Commodities were mainly lower with the September crude contract on the New York Mercantile Exchange down 37 cents to US$105.02. That followed a slide of almost $2 on Wednesday as traders weighed weak Chinese manufacturing data against a slightly bigger than expected drop in U.S. crude inventories. The energy sector was up 0.22 per cent. Cenovus Energy (TSX:CVE) was down 15 cents to $30.34.

The Teck results helped push the base metals sector up 0.6 per cent while September copper was unchanged at US$3.18 a pound. Elsewhere in the sector, Turquoise Hill Resources (TSX:TRQ) rose seven cents to $5.39.

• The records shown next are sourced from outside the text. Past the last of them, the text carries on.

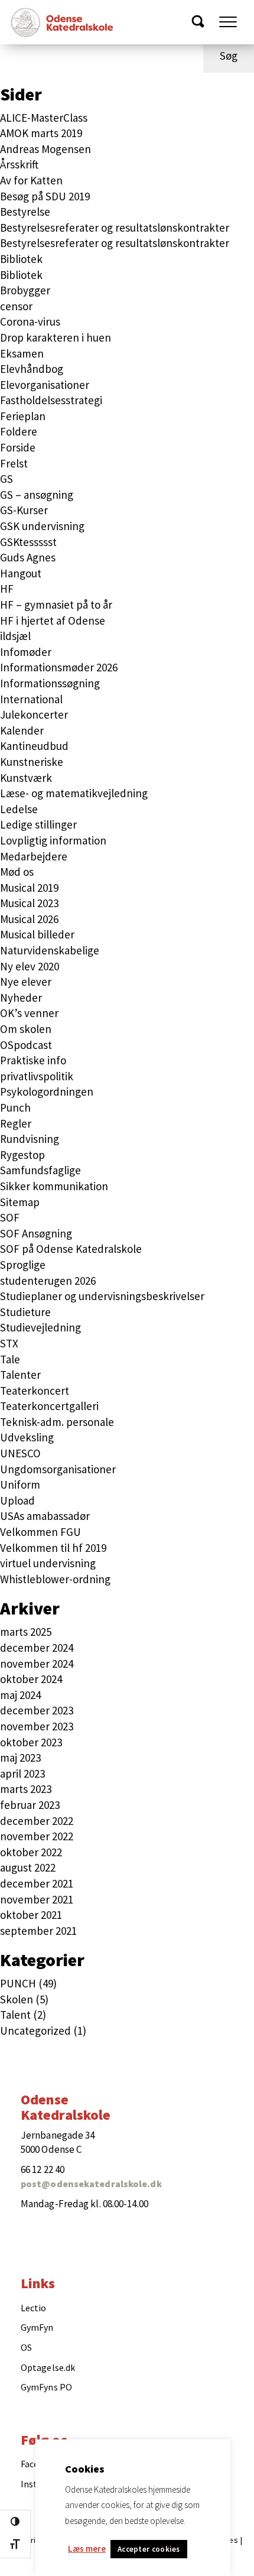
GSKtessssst (28, 542)
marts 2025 (25, 1632)
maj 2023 (20, 1757)
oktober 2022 (31, 1852)
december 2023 (36, 1710)
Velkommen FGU (40, 1532)
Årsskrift (19, 164)
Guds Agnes (28, 557)
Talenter (20, 1374)
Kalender (22, 730)
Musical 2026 (29, 919)
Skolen (16, 1999)
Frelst (14, 463)
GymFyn (37, 2327)
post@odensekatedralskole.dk (91, 2184)
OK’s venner (29, 1013)
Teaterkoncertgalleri (49, 1406)
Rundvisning (29, 1139)
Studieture (25, 1312)
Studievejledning (40, 1327)
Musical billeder (37, 934)
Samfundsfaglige (40, 1170)
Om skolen (25, 1029)
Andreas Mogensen (45, 149)
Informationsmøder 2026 (59, 667)
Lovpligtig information (53, 840)
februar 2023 (30, 1805)
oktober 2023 (31, 1742)
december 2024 (36, 1648)
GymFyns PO (46, 2387)
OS (26, 2347)
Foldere (18, 431)
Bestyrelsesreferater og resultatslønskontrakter (114, 227)
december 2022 (36, 1821)
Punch (15, 1107)
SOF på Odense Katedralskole (71, 1249)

The gold sector was ahead 1.6 per cent with August bullion $6.90 higher to US$1,326.40 an ounce. Iamgold (TSX:IMG) gained 18 cents to C$5.50.

In other corporate news, BlackBerry (TSX:BB) is laying off 250 workers in its new product testing facility in Waterloo, Ont. Its shares slipped two cents to $9.28.

On the economic front, U.S. durable goods orders for June surged 4.2 per cent, after running up 3.7 per cent in May. The showing as far ahead of economist expectations for a 1.1 per cent rise.

However, the strong gain in June was driven completely by the transportation sector. Ex-transport, orders were flat on the month

European bourses were lower as London's FTSE 100 index lost 0.37 per cent, Frankfurt's DAX fell 0.91 per cent and the Paris CAC 40 was down 0.28 per cent.